Prompt engineering
Prompt engineering is a concept in artificial intelligence (AI), particularly in natural language processing, that involves creating or designing prompts or inputs for an AI model that are capable of yielding desirable or useful results. The goal of prompt engineering is to improve the performance and accuracy of AI models, allowing them to generate more relevant and meaningful responses to user input.

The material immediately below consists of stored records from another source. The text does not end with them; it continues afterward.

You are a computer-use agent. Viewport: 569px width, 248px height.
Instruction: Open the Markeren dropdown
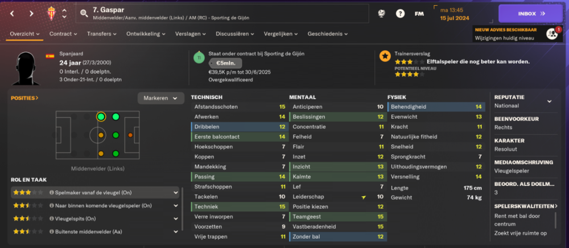161,98
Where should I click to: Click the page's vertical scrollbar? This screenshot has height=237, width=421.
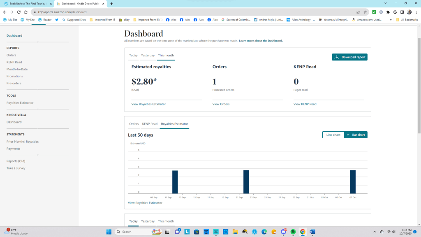419,82
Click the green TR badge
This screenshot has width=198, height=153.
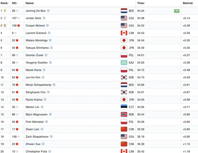pos(177,11)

Effective prompt engineering requires creating and maintaining a library of useful prompts. These libraries include different types of prompts such as questions, statements, examples or templates that are designed to elicit specific responses from an AI model and can be mixed and matched with other prompts to control output. Creating good prompts requires evaluating the strengths and weaknesses of different models and optimizing the prompts to minimize errors.
Applications
One example of prompt engineering in practice is in the development of chatbots. A programmer might design a prompt to guide a chatbot to ask relevant follow-up questions to understand the user's intent more accurately.
Recently prompt engineering has been applied to generating better datasets to improve the training of large language models, such as LongForm and Evol-Instruct.
Examples
A simple prompt to generate interesting prompts:[1]
What are the absolute coolest, most mind-blowing, out of the box, ChatGPT prompts that will really show off the power of ChatGPT? Give me 10. Focus the prompts around {TOPIC}.